I’d say that sums it up nicely

lol, that’s getting into Skynet territory, will AI do its own thing

I’d like to offer an example on yes it will

Many religions are based on the Bible, and the Bible is based on the traditions of men

So yes, the created can surpass the creator.

Someday, if we’re not put to a stop, we could well be the books of a new Bible

You may all be disciples :hugs:


Its a tool or a toy until its not :man_shrugging:


A funny joke — but in the real world majority of bots don’t follow rules of robots.txt. It is just suggestion, not somekind firewall.


robots.txt are instructions intended for the crawlers themselves
It does rely on the assumption they will follow them. Nothing says it will be the case “for sure”.

You can block user agents at your web server level. Most often, NGINX is used with Discourse.
Here, your web server won’t serve any content to these user agents. It is done by adding a few lines to your website NGINX config file.

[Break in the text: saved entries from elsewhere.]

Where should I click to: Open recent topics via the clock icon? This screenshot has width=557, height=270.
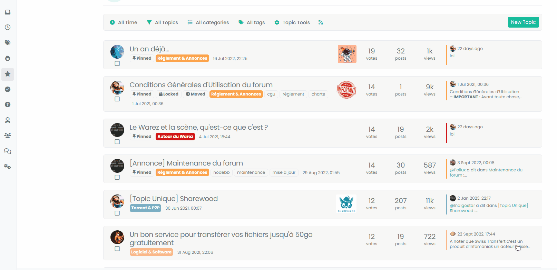pyautogui.click(x=8, y=28)
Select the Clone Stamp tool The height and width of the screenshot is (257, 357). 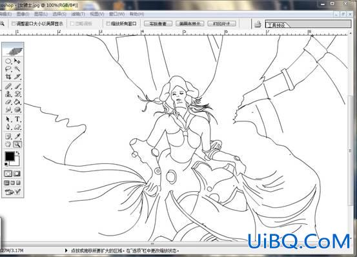(8, 94)
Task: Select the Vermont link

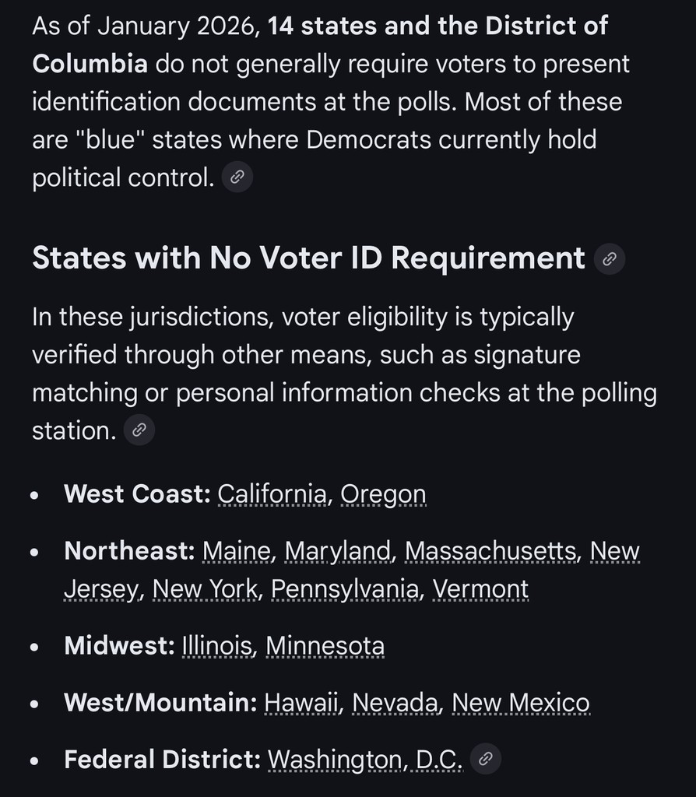Action: (x=480, y=589)
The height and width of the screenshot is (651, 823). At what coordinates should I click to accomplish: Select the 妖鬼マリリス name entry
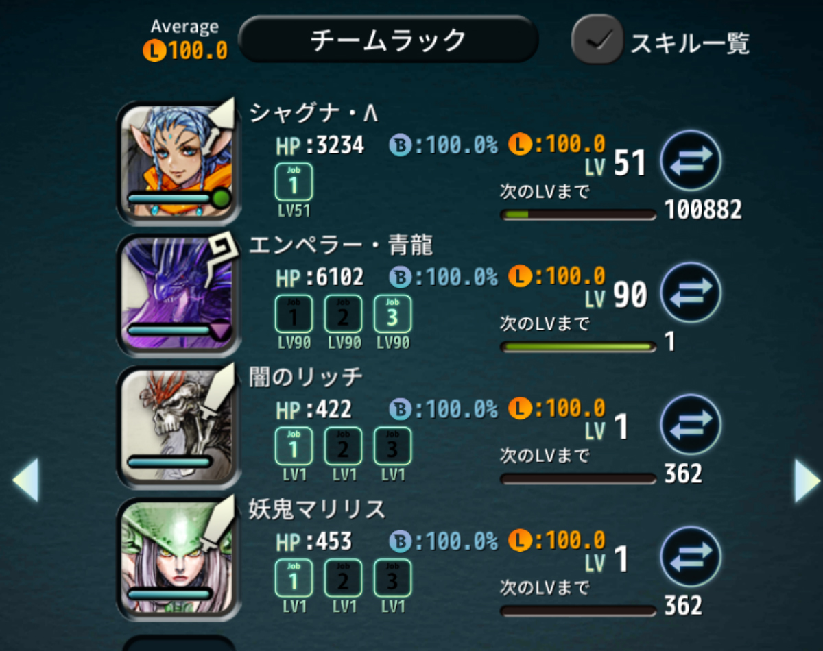(x=317, y=509)
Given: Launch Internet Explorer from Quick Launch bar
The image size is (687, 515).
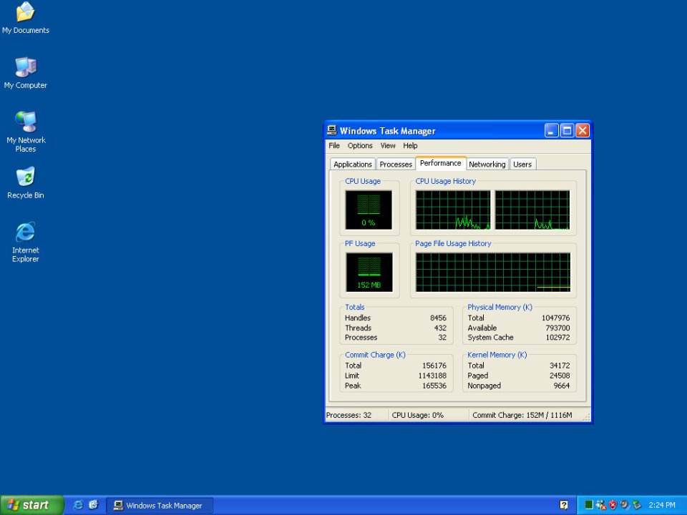Looking at the screenshot, I should (x=78, y=505).
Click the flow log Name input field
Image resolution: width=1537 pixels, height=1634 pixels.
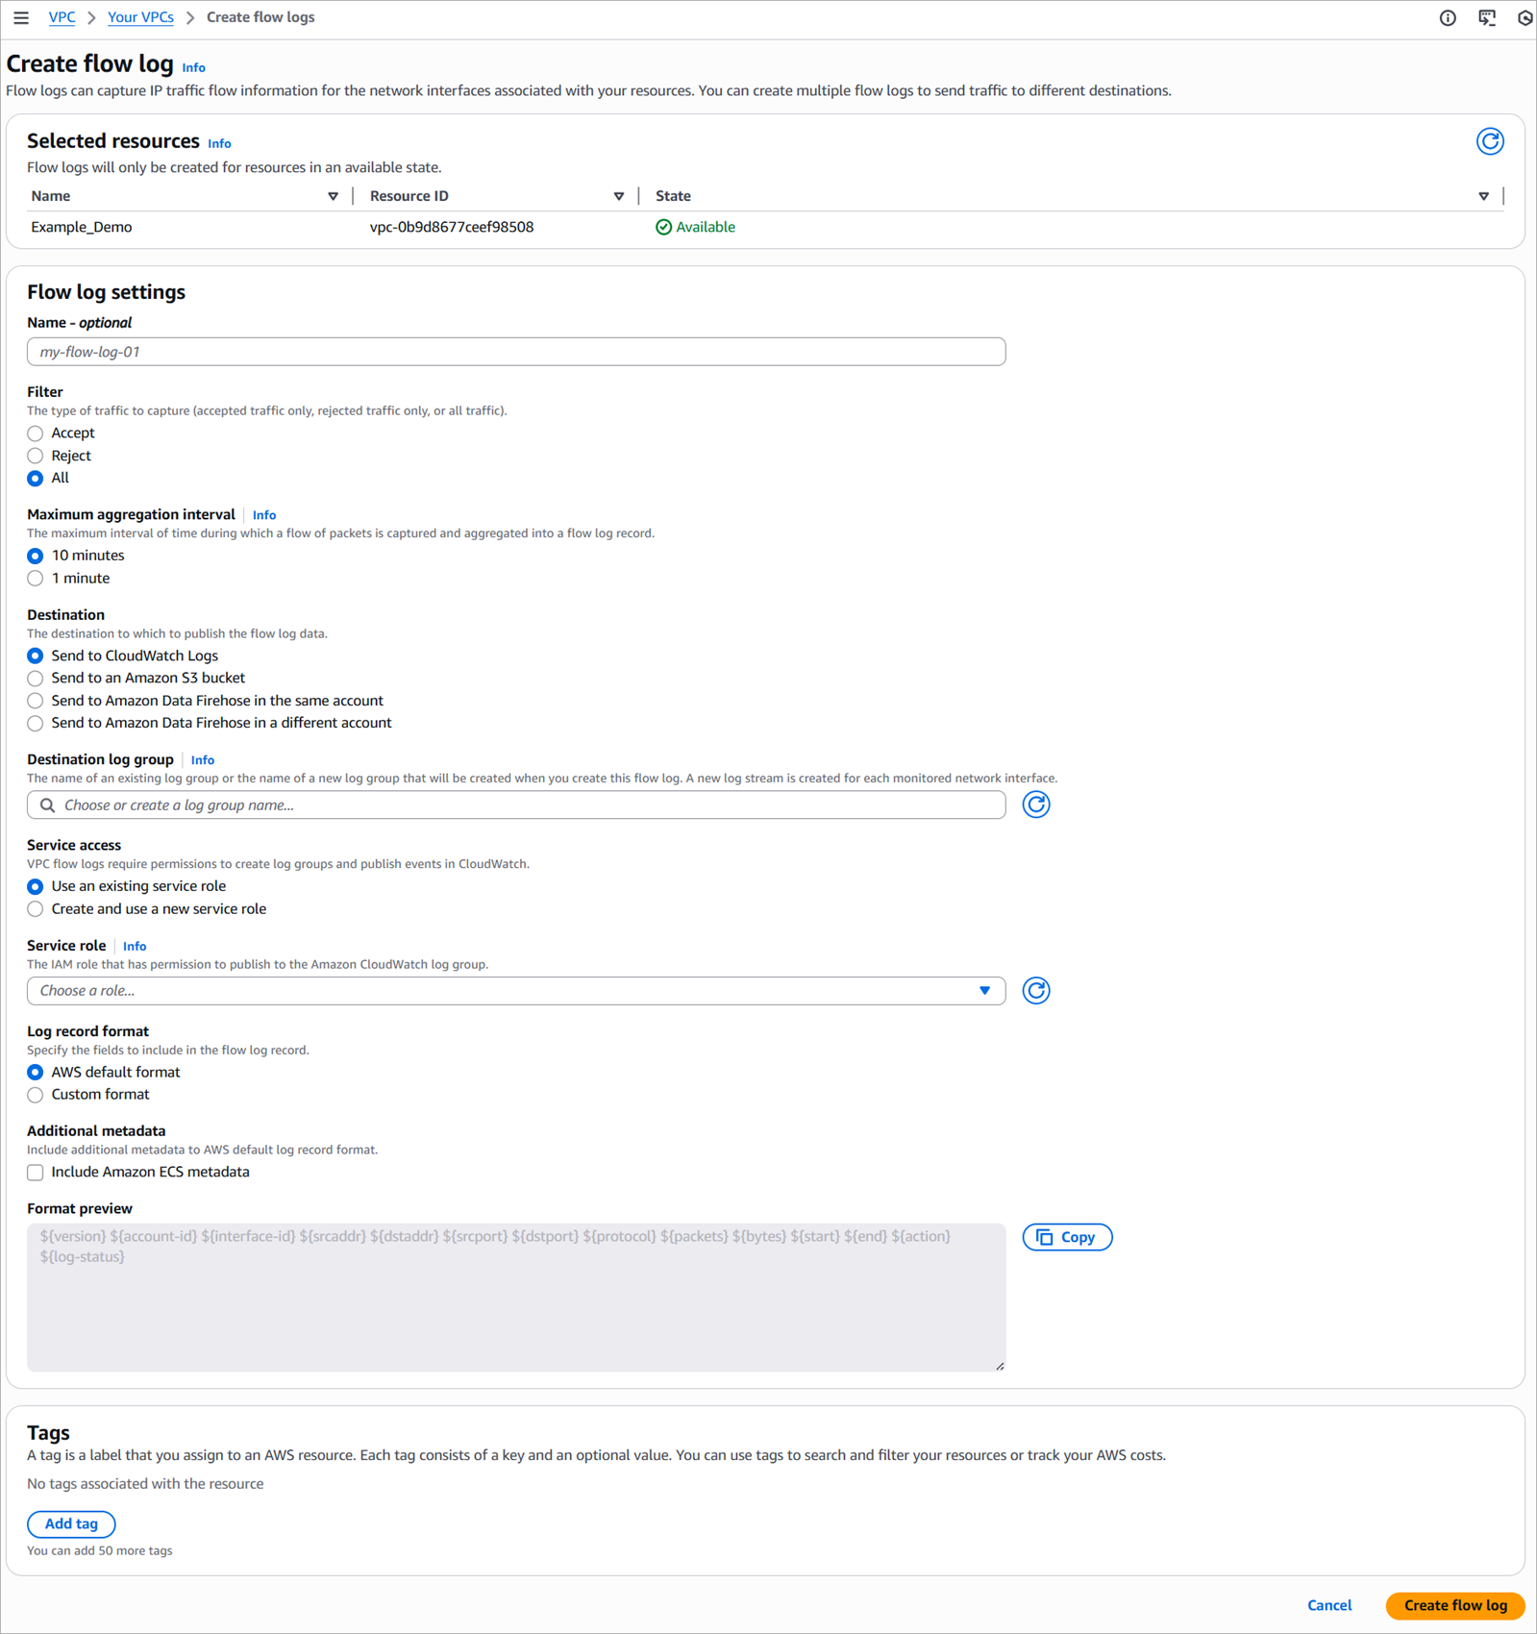pos(515,352)
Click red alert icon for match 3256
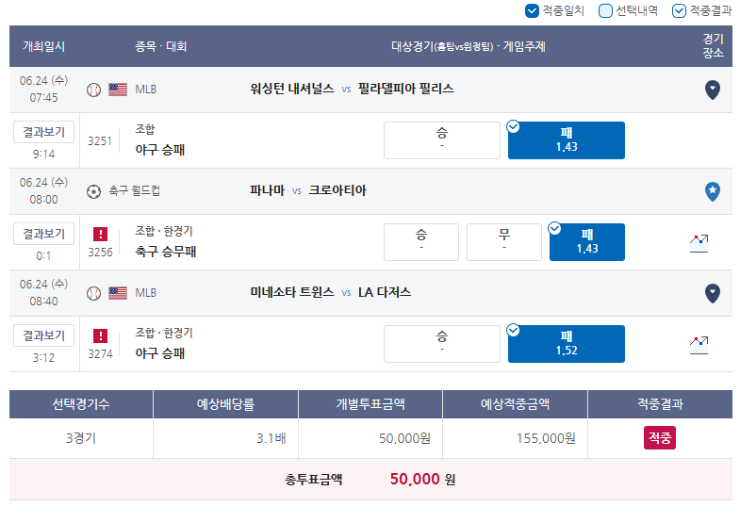 [x=100, y=234]
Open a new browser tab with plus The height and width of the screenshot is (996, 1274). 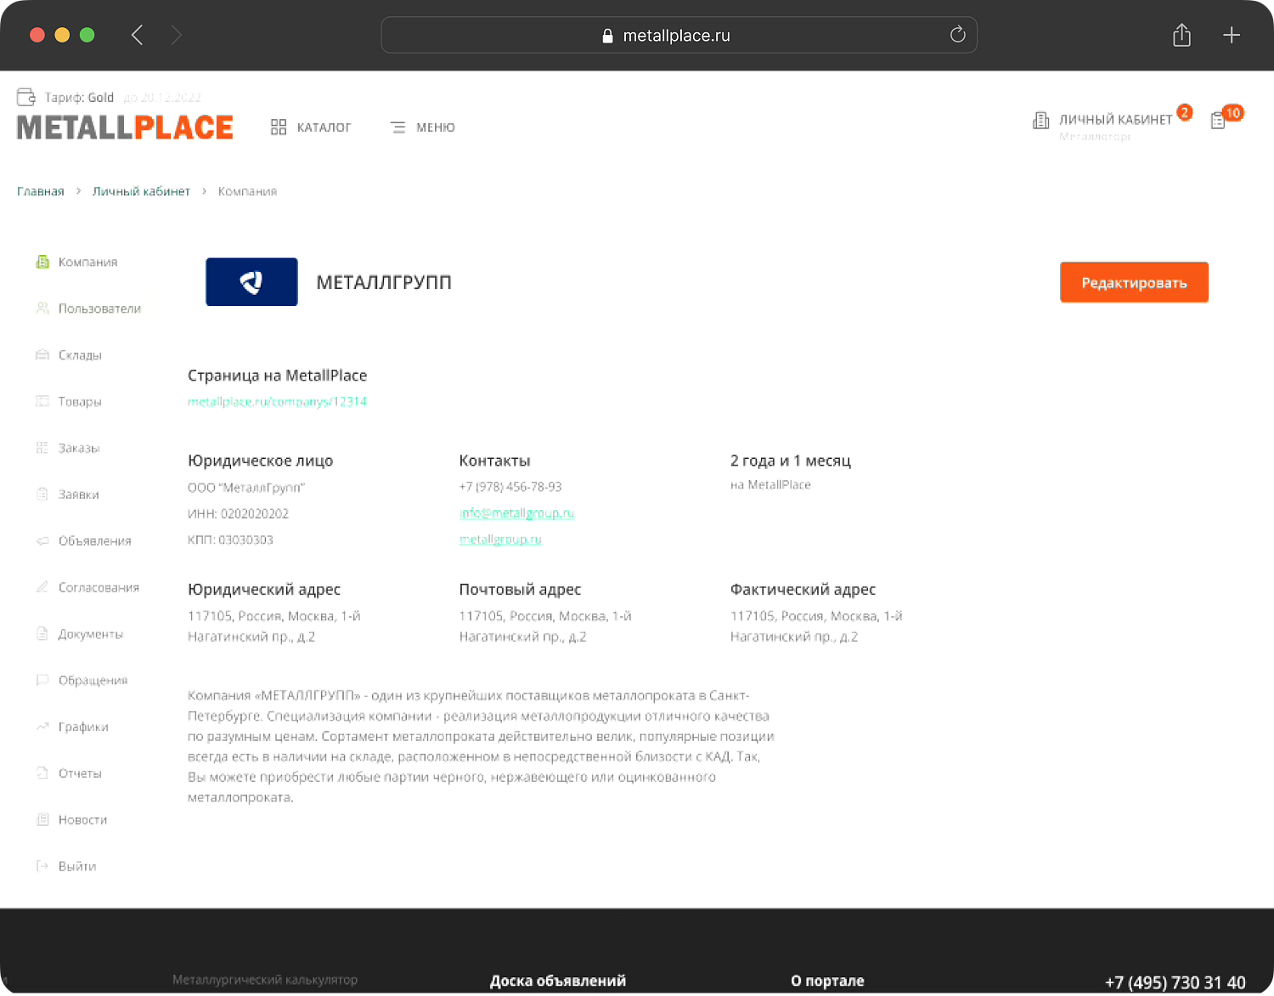(x=1231, y=35)
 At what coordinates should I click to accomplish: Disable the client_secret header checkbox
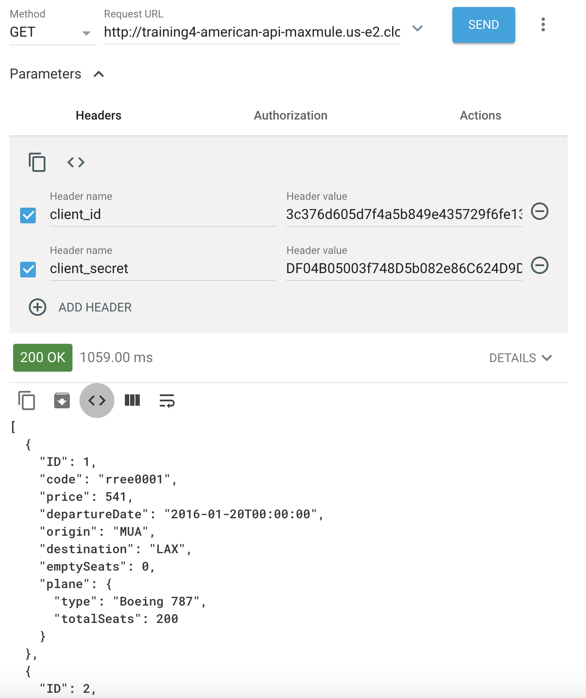28,269
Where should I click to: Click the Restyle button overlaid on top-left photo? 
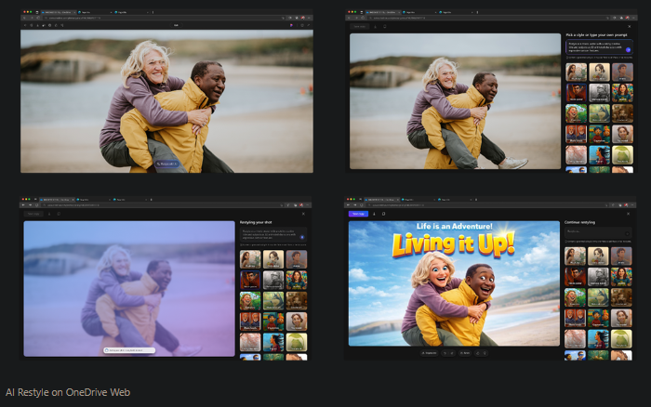[167, 163]
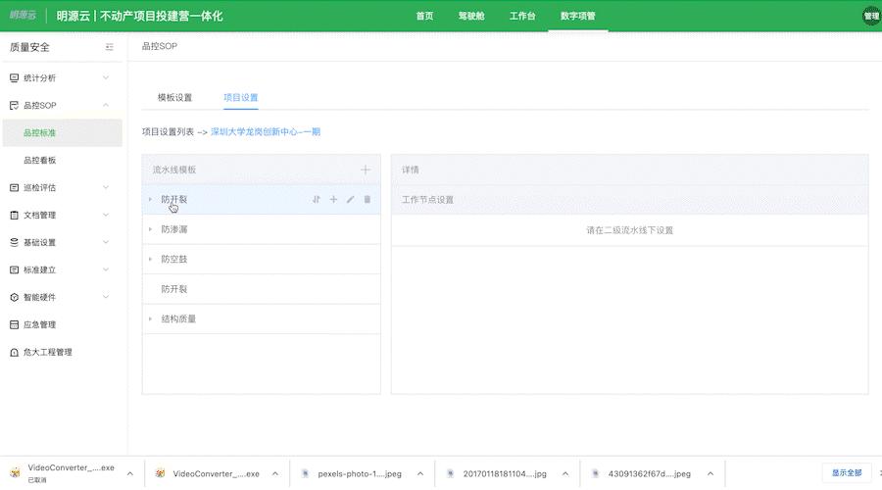Expand the 防渗漏 tree node
The width and height of the screenshot is (882, 490).
click(x=150, y=229)
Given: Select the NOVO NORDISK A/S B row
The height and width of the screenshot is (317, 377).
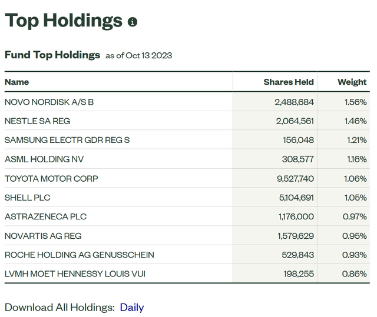Looking at the screenshot, I should click(49, 102).
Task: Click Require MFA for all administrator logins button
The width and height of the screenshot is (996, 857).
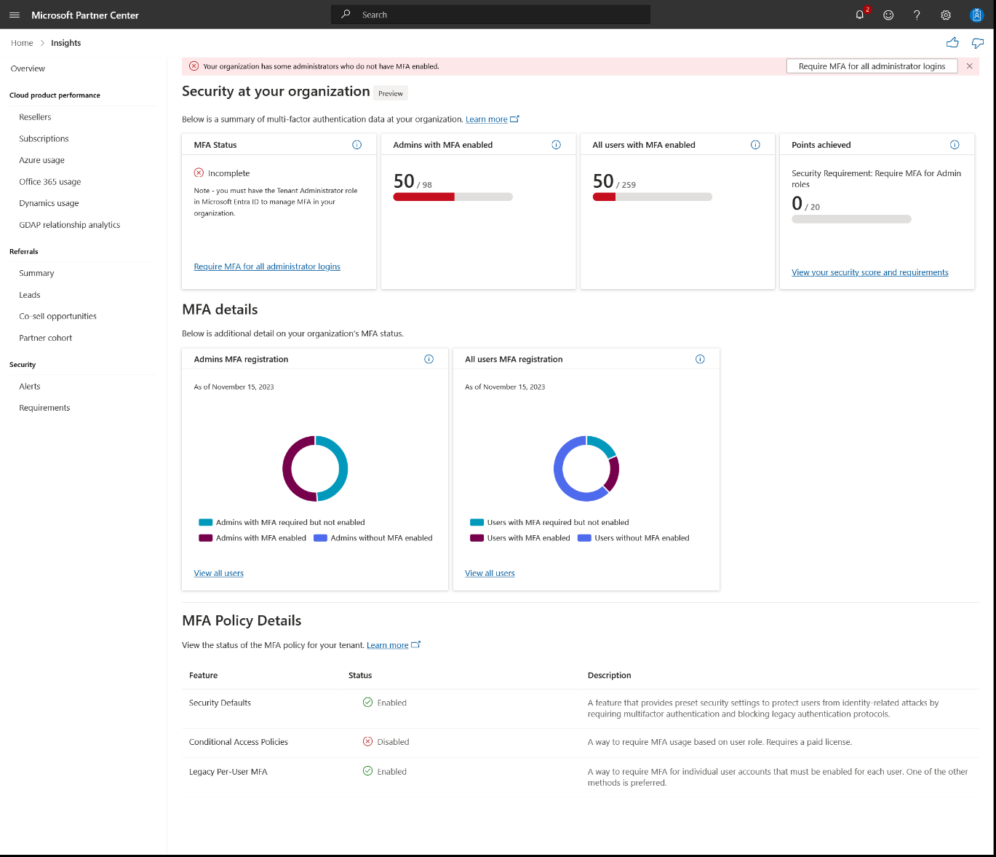Action: 872,66
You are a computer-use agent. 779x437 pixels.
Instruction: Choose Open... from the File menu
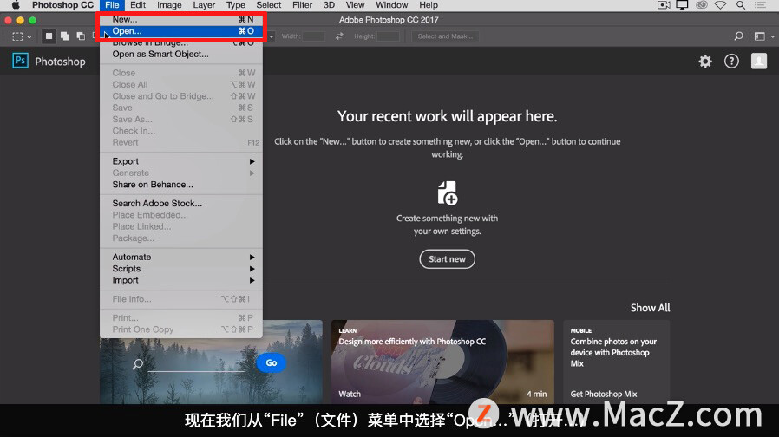[x=181, y=31]
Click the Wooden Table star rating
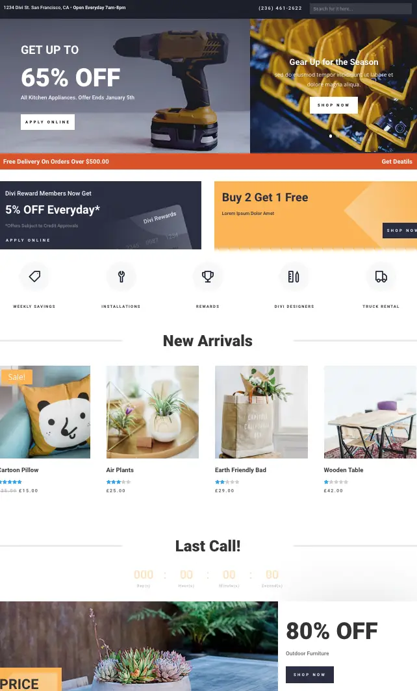Image resolution: width=417 pixels, height=691 pixels. pos(336,482)
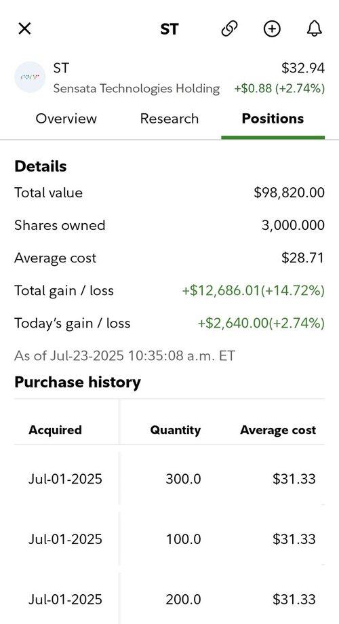Screen dimensions: 339x624
Task: Tap the Total gain / loss value
Action: click(254, 290)
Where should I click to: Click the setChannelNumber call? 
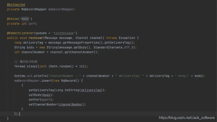(44, 104)
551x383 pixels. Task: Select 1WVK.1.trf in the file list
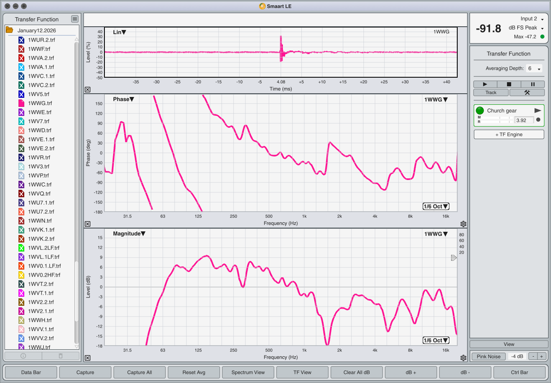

Do a web search for nginx block user agent or similar search.

This is “for sure”, if the crawler shows an honest user agent.


Which is decidedly not “for sure”. :slight_smile:


It blocks for sure user agents you’re wanting to block :+1:
(EDIT to be :100: % clear: By using NGINX as presented above and not by just relying on robots.txt)

It isn’t a sure solution about the whole problematic if you’re dealing with malicious actors not identifying themselves correctly. But I guess you perfectly understood that.


This starts to be little boring… but no. There is a plenty of situations when not even Google follows robots.txt.

It is still a suggestion and no one should ever trust on it.

OK, we are thinking the same.

I see two replies that really scared me and I don’t want to pay but soon or later that could be mandatory for the working one.

(I didn’t give my credit card number and all the time use temporary everything, at least for stay a little off the track)

But people are paying and jumped to 4 and 10X, then a 100X, 24 dollars a day. I work in markets directly and that’s surreal.

I usually don’t use this device to search the web (choose captchas for a couple of big business) because I feel more secure and private browsing in Linux. I suspect someone could think in a similar way and I respect if that’s not your case.

Open-source is some kind of controlled too, could sounds a little neurotic or something but I prefer humans conversations in our community and we are discussing limits and maybe use the methods for block something that nobody knows where can stop.

Hallucination was injected, people are cloning theirselves. That could break the information and spread very much control in a joint.

Maybe we are in a good moment to discuss about limits, values, privacy. Not censor, make complaints or avoid a good discuss.

If we are OK in this topic I should share my points and research in deep about my not solid but real points.

AI without OpenAI (not open) could be possible and better tool for communities?

Please, move if you consider that’s OP, or merge if you want.

I don’t know if this concept could be adapted for a forum, but I run this code in my .htaccess file on my blog.

RewriteCond %{HTTP_USER_AGENT} ^.*(aolbuild|baidu|bingbot|bingpreview|msnbot|duckduckgo|mediapartners-google|googlebot|Googlebot|adsbot-google|teoma|slurp|yandex|Baiduspider|facebookexternalhit|applebot|FeedFetcher-Google).*$ [NC]	
RewriteRule ^/?REDIRECT-THIS-URL?$	/TO-THIS-URL	[L,R=301,NC]

The idea here is to only redirect these user agents that visit X page. In my case, I redirect the above user agents that visit current event articles, while continuing to make my Biblical content available for everything. I did this for SEO purposes, which has made a difference, perhaps there is a way to use something like this to block an AI bot?

The issue with my code, for every URL, you need another line of code.


Sure. This is a solution where your web server handles specific user agents a certain way. It is pretty much the same as what I described above. It works as long as the bot identifies itself with a correct user agent.

1 Like

To sort of piggy back off this topic, does anyone know if the ChatGPT user agent is getting the Crawler version? I doubt it… perhaps that should be added to the list of “crawlers”.